In the Alumnus, Fort did not argue passionately for desegregation, but he did praise Emory as a place where it could be safely and candidly discussed. He also highlighted the very real problems the issue created for the University: as Georgia legislators vowed to close public schools rather than desegregate, the entire system threatened to crumble, taking Atlanta’s booming business growth and rising stature down with it.

“Emory has had turndown after turndown from able young teachers it has wanted to employ from colleges in other states,” Fort wrote. “They simply would not bring their children into a climate where the future of public education is uncertain. Nor will many professors now at Emory stay any longer if the situation grows much worse.”

Emory has an incredibly rich past—and present—when it comes to matters of race, and in these pages we are able to offer only a smattering of its stories. Still, I am honored to follow in Fort’s footsteps, nearly a half century later, with this issue of Emory Magazine devoted to the legacy of civil rights.

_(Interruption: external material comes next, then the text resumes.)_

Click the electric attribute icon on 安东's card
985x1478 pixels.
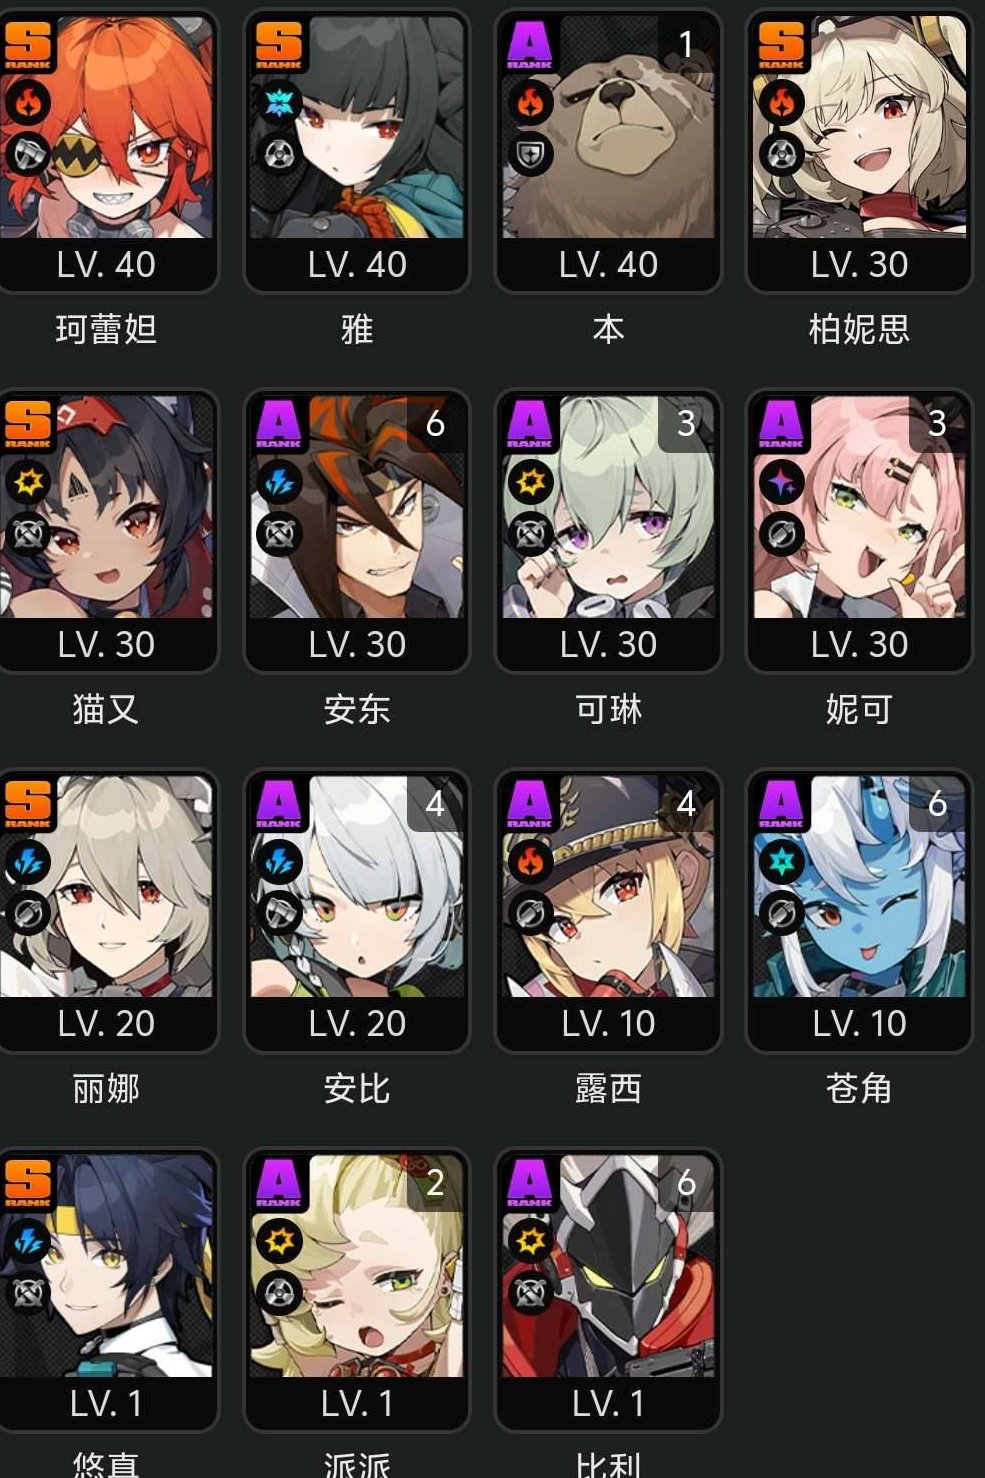[x=279, y=481]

Many of those we spoke with during past weeks could not help but reference the election of President Barack Obama as a defining moment in American history. But nearly all, I noticed, were quick to add that Obama’s presidency does not mean the march toward full racial equality can now come to a halt. As Professor Rudolph Byrd, founding director of the James Weldon Johnson Institute, put it, “The election of one individual to an office does not mean the end of centuries of white supremacy. It represents enormous progress, but the struggle continues.”

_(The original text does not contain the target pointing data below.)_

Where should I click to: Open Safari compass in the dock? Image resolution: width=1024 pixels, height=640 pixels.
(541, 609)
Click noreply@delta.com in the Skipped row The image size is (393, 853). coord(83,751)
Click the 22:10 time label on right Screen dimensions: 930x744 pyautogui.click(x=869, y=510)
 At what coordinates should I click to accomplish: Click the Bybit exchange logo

In that spirit, much of this issue is focused not on past struggles, but on current efforts and future promise. The Johnson Institute, dedicated to civil rights scholarship, held its formal launch in April. Brad Braxton 99PhD, senior minister for New York City’s renowned Riverside Church, has only just begun his tenure as the sixth leader of this famously influential congregation. Emory’s Transforming Community Project, with its sweeping five-year scope, continues to weave colorful new patches into the fabric of the University’s racial culture. Atlanta’s Center for Civil and Human Rights, expected to invigorate the city’s tourism and culture scene and foster ongoing civil rights study, will break ground this winter. And the tale of the ill-fated Atlanta Times, written by Pulitzer Prize–winning journalist Hank Klibanoff, is a good reminder that although its channels have changed, the media continues to shape public opinion on issues of race and difference, with last year’s election serving as a case in point.

The demise of the Atlanta Times, fittingly, coincided with the end of Atlanta school segregation. As I read about the struggle that nearly crippled Emory’s growth and fund-raising efforts, the southern educational system, and the city’s progress, I couldn’t help but think of my own public school experience. Raised in a largely white, rural Tennessee county, I didn’t sit in a classroom with African American students until I went away to boarding school as a high school junior.

My son, by contrast, is a product of Atlanta Public Schools, and has shared his experience with black students since pre-kindergarten. His friends are a diverse set that reflect his diverse surroundings. Each year, he has listened to the speeches of Martin Luther King Jr. and studied many other civil rights legends and events during the celebration of Black History Month.

Maybe that explains why, when he saw former President George W. Bush on television for the first time, he exclaimed, “That’s George Bush? I thought he was brown!”

Now we can look to the nation’s first “brown” president and, regardless of our politics, marvel at how far the march has brought us.